Einsatzkräfte von Feuerwehr, Rettungsdienst, Polizei und Katastrophenschutz werden im Alltag oft mit extremen Erlebnissen konfrontiert wie zum Beispiel:

  • Tod oder schwere Verletzung eines Kollegen / Kameraden im Einsatz
  • Selbsttötung eines Kollegen / Kameraden
  • Grössere Anzahl von Verletzten und Toten
  • Opfer, die Einsatzkräften persönlich bekannt sind
  • Tod von Kindern ...

Anpassung, Stress, Belastung, Wut, Ohnmacht, Hilflosigkeit aber auch Freude als Ergebnis von Einsatzsituationen mit ihren Höhen und Tiefen liegen als Reaktion dicht beieinander.

Bei Extremeinsätzen sind körperliche Reaktionen genauso normal wie Gefühlsreaktionen.

Sie klingen nach einiger Zeit wieder ab.
Manchmal stösst man jedoch auch im Einsatzalltag an die Grenzen.

Wenn es einfach zu viel wird...

... stellen sich ausgebildete Einsatzkräfte als Gesprächspartner zur Verfügung - zum Beispiel bei folgenden Belastungssymptomen:

  • Wenn man auch zu Hause Bilder nicht vergisst
  • Geräusche, Gerüche, und andere Eindrücke sich immer wieder aufdrängen
  • Schlafstörungen und Alpträume
  • Versagensangst und Selbstzweifel
  • Rückzugs- und Vermeidungsverhalten
  • Vermehrter Tabak- und Alkoholkonsum

kann schnelle und kompetente Hilfe für Betroffene schweren gesundheitlichen Folgeschäden vorbeugen und die Regenerationsphase verkürzen.

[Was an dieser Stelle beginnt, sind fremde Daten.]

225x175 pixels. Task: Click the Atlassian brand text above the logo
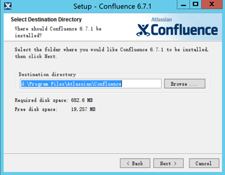(x=162, y=20)
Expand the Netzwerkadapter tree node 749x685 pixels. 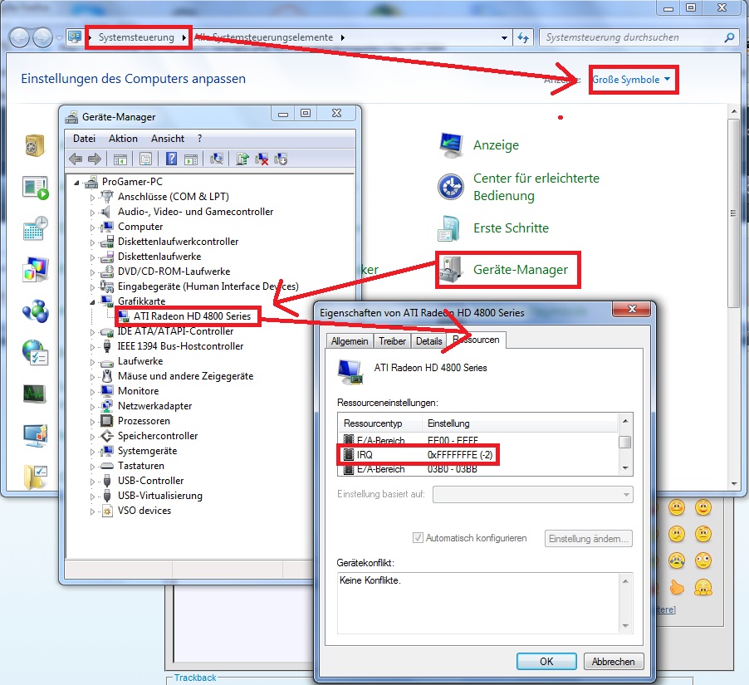tap(93, 406)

Wenn wir unsere Sprachlosigkeit überwinden und belastende Dinge beim Namen nennen, fällt uns unsere Arbeit wieder leichter.

So können

  • Leistungsfähigkeit
  • Lebensqualität und
  • Lebensfreude

für die belasteten Einsatzkräfte schneller wiedergewonnen werden.